Considering the raging success Lee Byeong-heon’s Extreme Job experienced in South Korea, becoming the highest grossing film in the country’s history, it should come as no surprise that its UK premiere would see the auditorium filled. Extreme Job is a film that makes you forget about anyone else in the room, keeping you too busy laughing at the slapstick humour and well-timed lines to care.
We follow the humorous antics of a failing narcotics division, headed by Captain Ko (Ryu Seung-yong) who are desperately working to save themselves from disbandment. Try as they might, they just can’t do anything right; losing their target, causing a sixteen car pile up and making national news within the first ten minutes alone. For all their failings, it’s clear their hearts are in the right place, making it impossible not to root for them.
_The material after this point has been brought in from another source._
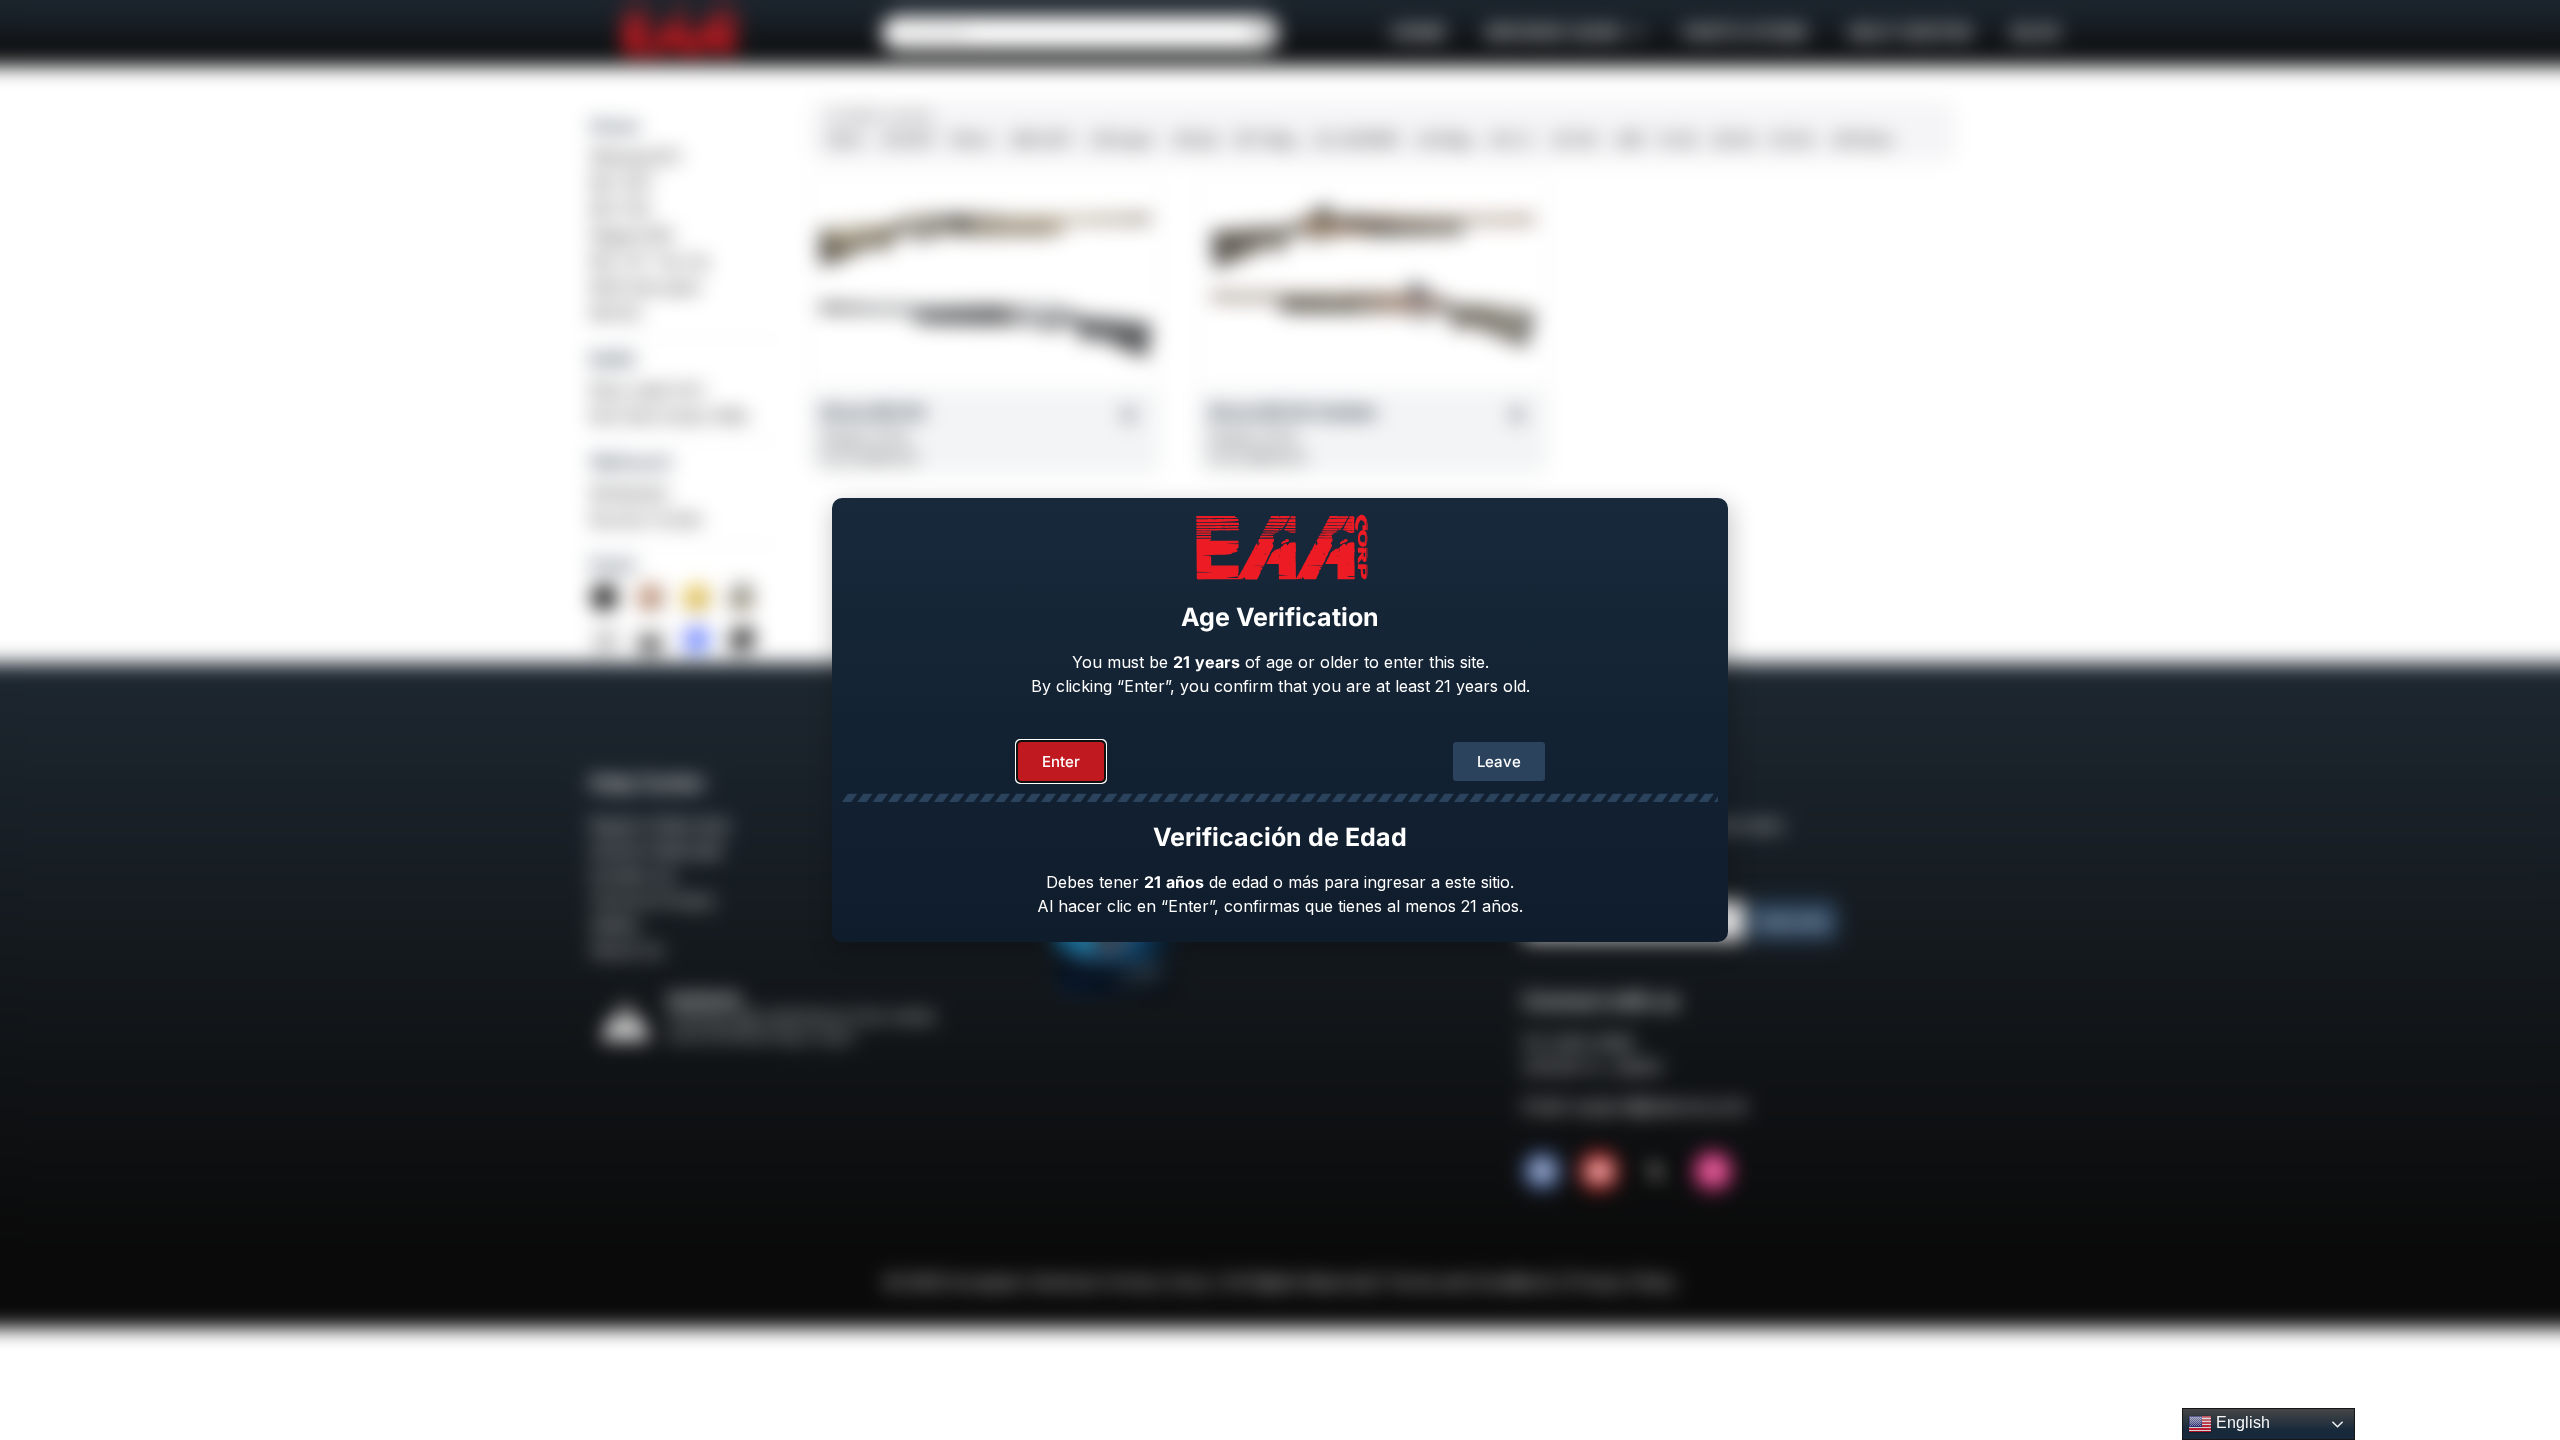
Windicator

Offered one last chance at redemption, they put everything on the line –even buying a failing chicken shop — in the hopes of catching the biggest fish in town, Lee Moon Bae (Shin Ha-Kyun). The problem is, Moon Bae’s men are lying low and the chicken shop is becoming increasingly popular, becoming a destination for foreign tour groups. Before long, Captain Ko and his team are spending all their time running the restaurant, fighting off local news stations and trying to keep up with demand. With a thriving business and a silent target, the audience can’t help but wonder how they’ll find the time to do both jobs, and whether police work will seem as appealing when the money starts rolling in.
Despite the temptations and hardships, Captain Ko and his team work hard to remain true to their values and continue in a career that seems incredibly difficult and under-appreciated. This adds a surprisingly touching element to this action-comedy.
The writing in this film is excellent, with witty lines, great timing and a clear plot that holds together throughout. Even as the plot expands and more characters are developed, the story holds strong, allowing the core story to benefit from a greater understanding of the film’s context and the intentions of both main and supporting characters.
We are treated to fully dimensional bad guys, who at once are hard and soft, scary and hilarious. They are not entirely what you might expect. Utterly different from the Bond villains of the past, they are a modern take on the familiar character. Ingeniously, these bad guys are far more frightening because of their normality, holding everyday conversations one moment and torturing people the next.
Every character feels lived in and realistic in this comedy, each actor inhabiting their space in such a convincing way that you may feel as though, should you travel to South Korea, you would meet these people on a quite street in Seoul.
Shin Ha-Kyun and Oh Jung-Se (playing Lee Moon Bae and Ted Chang respectively) are very good as villains, with a surprising amount of chemistry. Despite this, it is Ryu Seung-yong (Captain Ko), Lee Hanee (Detective Jang), Jin Sun-Kyu (Detective Ma), Lee Dong-hwi (Detective Young-ho) and Gong-myoung (Detective Jae-hoon) who stand out in Extreme Job. Their chemistry is undeniable and their characters do feel like a family. Their performances are humorous and delightful, while still feeling natural, and their group scenes are always the most entertaining.
If you get the chance, I would strongly suggest seeing Extreme Job when the London Korean Festival tours the UK later this month. It is a hilarious, feel-good film with plenty of action and violence, meaning it appeals to almost any cinema goer. Well-acted, well-edited and well-scripted, this is a rare opportunity to see a truly great film at the cinema. Don’t miss it.